** BEGIN **

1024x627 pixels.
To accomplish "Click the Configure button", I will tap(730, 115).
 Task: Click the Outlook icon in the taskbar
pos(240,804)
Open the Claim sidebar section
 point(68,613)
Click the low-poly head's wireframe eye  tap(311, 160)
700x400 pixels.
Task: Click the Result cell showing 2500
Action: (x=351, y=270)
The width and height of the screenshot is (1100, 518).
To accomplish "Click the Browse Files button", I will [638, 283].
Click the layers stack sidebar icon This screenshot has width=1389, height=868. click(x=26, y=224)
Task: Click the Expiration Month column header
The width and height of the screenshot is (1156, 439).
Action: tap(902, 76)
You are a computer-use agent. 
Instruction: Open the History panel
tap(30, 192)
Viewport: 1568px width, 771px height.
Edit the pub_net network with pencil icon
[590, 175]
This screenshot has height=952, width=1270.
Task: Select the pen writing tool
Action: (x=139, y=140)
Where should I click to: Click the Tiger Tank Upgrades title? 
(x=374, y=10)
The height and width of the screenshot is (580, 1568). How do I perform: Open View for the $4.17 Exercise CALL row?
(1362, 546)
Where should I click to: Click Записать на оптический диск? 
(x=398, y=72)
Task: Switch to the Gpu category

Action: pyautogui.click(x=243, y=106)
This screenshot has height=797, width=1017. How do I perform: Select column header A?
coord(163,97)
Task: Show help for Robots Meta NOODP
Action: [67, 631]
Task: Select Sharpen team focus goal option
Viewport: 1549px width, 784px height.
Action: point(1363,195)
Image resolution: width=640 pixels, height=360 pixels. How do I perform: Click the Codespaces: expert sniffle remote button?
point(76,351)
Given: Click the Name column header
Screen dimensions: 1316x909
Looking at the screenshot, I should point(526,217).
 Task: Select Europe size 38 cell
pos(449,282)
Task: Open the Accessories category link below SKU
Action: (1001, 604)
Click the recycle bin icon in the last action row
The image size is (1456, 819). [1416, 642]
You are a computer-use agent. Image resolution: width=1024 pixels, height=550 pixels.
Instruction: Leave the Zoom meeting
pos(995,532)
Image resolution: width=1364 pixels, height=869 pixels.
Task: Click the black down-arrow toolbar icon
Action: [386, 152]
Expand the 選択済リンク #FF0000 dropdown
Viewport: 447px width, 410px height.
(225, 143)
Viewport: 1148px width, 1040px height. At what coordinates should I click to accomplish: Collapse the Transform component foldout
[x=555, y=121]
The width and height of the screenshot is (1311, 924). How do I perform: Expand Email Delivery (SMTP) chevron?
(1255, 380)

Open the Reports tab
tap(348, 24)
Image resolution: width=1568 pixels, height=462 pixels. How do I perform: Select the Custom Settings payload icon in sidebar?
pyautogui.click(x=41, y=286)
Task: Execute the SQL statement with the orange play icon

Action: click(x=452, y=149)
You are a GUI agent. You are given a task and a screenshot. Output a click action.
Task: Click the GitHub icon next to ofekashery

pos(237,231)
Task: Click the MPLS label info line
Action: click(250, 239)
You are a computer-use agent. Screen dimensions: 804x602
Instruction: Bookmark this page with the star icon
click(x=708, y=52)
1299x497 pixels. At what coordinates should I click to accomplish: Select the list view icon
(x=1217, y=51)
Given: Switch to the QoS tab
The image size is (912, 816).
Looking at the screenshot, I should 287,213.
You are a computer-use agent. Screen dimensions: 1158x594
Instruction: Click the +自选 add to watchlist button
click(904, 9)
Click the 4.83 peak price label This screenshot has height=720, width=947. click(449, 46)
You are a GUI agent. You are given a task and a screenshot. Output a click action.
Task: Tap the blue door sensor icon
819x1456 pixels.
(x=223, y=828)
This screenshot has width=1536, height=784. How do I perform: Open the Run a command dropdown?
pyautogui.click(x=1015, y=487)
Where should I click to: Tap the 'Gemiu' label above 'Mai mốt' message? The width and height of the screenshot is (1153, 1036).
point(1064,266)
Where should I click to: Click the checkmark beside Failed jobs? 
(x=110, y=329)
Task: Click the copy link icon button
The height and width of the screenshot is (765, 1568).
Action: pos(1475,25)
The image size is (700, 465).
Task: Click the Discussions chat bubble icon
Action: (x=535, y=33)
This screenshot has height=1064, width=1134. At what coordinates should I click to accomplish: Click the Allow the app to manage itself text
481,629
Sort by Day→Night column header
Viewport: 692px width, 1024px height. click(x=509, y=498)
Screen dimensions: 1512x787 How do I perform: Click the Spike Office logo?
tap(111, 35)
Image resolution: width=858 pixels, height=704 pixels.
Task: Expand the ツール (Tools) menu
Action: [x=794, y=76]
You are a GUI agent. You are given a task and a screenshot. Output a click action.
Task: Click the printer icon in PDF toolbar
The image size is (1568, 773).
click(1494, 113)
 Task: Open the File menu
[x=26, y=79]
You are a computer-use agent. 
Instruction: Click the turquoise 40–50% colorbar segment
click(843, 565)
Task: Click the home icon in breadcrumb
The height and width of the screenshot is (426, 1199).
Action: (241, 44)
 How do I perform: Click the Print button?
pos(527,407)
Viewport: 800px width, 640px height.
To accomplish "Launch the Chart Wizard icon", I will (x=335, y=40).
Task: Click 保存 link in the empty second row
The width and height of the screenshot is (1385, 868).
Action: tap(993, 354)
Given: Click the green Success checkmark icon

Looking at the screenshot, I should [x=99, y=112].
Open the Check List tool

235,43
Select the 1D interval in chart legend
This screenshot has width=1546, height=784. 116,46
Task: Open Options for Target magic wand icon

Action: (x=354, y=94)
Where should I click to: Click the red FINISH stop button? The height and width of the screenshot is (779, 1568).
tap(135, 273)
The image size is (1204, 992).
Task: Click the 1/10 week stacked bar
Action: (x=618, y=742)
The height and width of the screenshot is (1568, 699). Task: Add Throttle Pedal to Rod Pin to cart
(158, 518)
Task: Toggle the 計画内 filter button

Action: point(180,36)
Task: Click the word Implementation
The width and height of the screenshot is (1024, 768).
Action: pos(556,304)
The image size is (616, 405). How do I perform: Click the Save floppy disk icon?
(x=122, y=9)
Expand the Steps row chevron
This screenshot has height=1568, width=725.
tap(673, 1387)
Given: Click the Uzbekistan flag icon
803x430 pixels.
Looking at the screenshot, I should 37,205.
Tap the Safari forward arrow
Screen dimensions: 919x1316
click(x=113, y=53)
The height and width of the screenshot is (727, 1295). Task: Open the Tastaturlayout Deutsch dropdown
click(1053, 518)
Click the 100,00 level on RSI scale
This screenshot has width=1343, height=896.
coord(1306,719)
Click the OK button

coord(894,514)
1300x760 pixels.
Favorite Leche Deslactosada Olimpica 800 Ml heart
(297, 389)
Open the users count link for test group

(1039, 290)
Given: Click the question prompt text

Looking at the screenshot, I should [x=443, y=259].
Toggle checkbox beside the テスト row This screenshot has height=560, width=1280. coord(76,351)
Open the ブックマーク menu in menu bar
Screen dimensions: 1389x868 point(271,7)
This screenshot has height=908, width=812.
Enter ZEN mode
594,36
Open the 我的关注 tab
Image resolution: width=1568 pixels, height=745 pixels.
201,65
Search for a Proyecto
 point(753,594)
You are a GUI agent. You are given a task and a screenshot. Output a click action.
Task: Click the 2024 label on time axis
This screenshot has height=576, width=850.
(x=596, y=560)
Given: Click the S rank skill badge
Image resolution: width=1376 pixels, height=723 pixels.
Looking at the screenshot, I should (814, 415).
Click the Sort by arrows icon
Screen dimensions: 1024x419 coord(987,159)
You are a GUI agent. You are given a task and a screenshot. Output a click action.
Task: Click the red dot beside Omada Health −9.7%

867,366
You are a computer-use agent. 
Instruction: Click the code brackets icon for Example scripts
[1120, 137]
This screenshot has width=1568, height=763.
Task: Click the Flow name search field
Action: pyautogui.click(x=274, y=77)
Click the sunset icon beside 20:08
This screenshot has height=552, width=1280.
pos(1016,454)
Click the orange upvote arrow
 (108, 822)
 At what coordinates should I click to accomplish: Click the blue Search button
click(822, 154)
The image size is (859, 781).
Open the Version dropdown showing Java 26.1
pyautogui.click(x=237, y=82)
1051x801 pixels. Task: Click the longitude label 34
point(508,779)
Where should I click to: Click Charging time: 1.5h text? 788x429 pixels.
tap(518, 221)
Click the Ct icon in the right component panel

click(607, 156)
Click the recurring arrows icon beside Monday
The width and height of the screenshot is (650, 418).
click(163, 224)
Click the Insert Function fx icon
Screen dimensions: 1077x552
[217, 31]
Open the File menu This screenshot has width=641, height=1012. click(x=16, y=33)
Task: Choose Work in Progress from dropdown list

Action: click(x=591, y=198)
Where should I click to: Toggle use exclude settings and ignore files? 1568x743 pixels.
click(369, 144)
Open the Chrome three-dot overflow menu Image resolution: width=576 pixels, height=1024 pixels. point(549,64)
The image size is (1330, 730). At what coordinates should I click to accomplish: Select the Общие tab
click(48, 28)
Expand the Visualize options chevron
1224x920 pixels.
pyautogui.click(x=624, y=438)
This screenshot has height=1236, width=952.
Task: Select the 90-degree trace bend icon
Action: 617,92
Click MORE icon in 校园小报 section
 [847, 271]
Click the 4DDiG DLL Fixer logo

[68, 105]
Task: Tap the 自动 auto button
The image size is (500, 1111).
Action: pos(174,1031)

** END **

■ Given request ■
Copy out the rows from the line containing "Select the 1D interval in chart legend" up to and including the line containing "Screen dimensions: 1024x419 coord(987,159)", reproducing each one verbatim.

■ Worked solution ■
Select the 1D interval in chart legend
This screenshot has width=1546, height=784. 116,46
Task: Open Options for Target magic wand icon

Action: (x=354, y=94)
Where should I click to: Click the red FINISH stop button? The height and width of the screenshot is (779, 1568).
tap(135, 273)
The image size is (1204, 992).
Task: Click the 1/10 week stacked bar
Action: (x=618, y=742)
The height and width of the screenshot is (1568, 699). Task: Add Throttle Pedal to Rod Pin to cart
(158, 518)
Task: Toggle the 計画内 filter button

Action: point(180,36)
Task: Click the word Implementation
The width and height of the screenshot is (1024, 768).
Action: pos(556,304)
The image size is (616, 405). How do I perform: Click the Save floppy disk icon?
(x=122, y=9)
Expand the Steps row chevron
This screenshot has height=1568, width=725.
tap(673, 1387)
Given: Click the Uzbekistan flag icon
803x430 pixels.
Looking at the screenshot, I should 37,205.
Tap the Safari forward arrow
Screen dimensions: 919x1316
click(x=113, y=53)
The height and width of the screenshot is (727, 1295). Task: Open the Tastaturlayout Deutsch dropdown
click(1053, 518)
Click the 100,00 level on RSI scale
This screenshot has width=1343, height=896.
coord(1306,719)
Click the OK button

coord(894,514)
1300x760 pixels.
Favorite Leche Deslactosada Olimpica 800 Ml heart
(297, 389)
Open the users count link for test group

(1039, 290)
Given: Click the question prompt text

Looking at the screenshot, I should [x=443, y=259].
Toggle checkbox beside the テスト row This screenshot has height=560, width=1280. coord(76,351)
Open the ブックマーク menu in menu bar
Screen dimensions: 1389x868 point(271,7)
This screenshot has height=908, width=812.
Enter ZEN mode
594,36
Open the 我的关注 tab
Image resolution: width=1568 pixels, height=745 pixels.
201,65
Search for a Proyecto
 point(753,594)
You are a GUI agent. You are given a task and a screenshot. Output a click action.
Task: Click the 2024 label on time axis
This screenshot has height=576, width=850.
(x=596, y=560)
Given: Click the S rank skill badge
Image resolution: width=1376 pixels, height=723 pixels.
Looking at the screenshot, I should (814, 415).
Click the Sort by arrows icon
Screen dimensions: 1024x419 coord(987,159)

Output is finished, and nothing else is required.